Exercise input ▸
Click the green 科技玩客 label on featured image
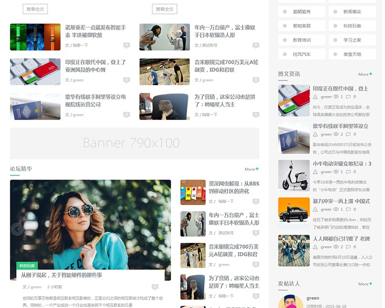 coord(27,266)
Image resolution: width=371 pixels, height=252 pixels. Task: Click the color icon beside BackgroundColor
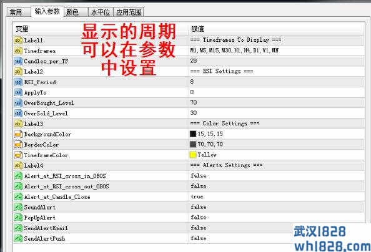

==

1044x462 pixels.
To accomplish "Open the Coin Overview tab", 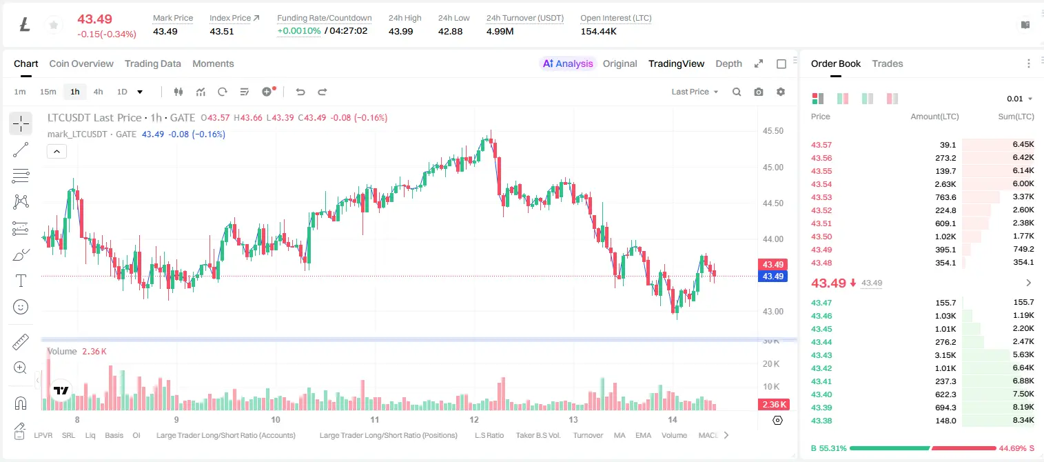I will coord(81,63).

Assignment ▸ Copy the listing above exactly, but only from the line with "Click the green 科技玩客 label on featured image" through the line with "Image resolution: width=371", including those two lines and excluding any picture.

Solution to the problem ▸
Click the green 科技玩客 label on featured image
 coord(27,266)
Image resolution: width=371 pixels, height=252 pixels. Task: Click the color icon beside BackgroundColor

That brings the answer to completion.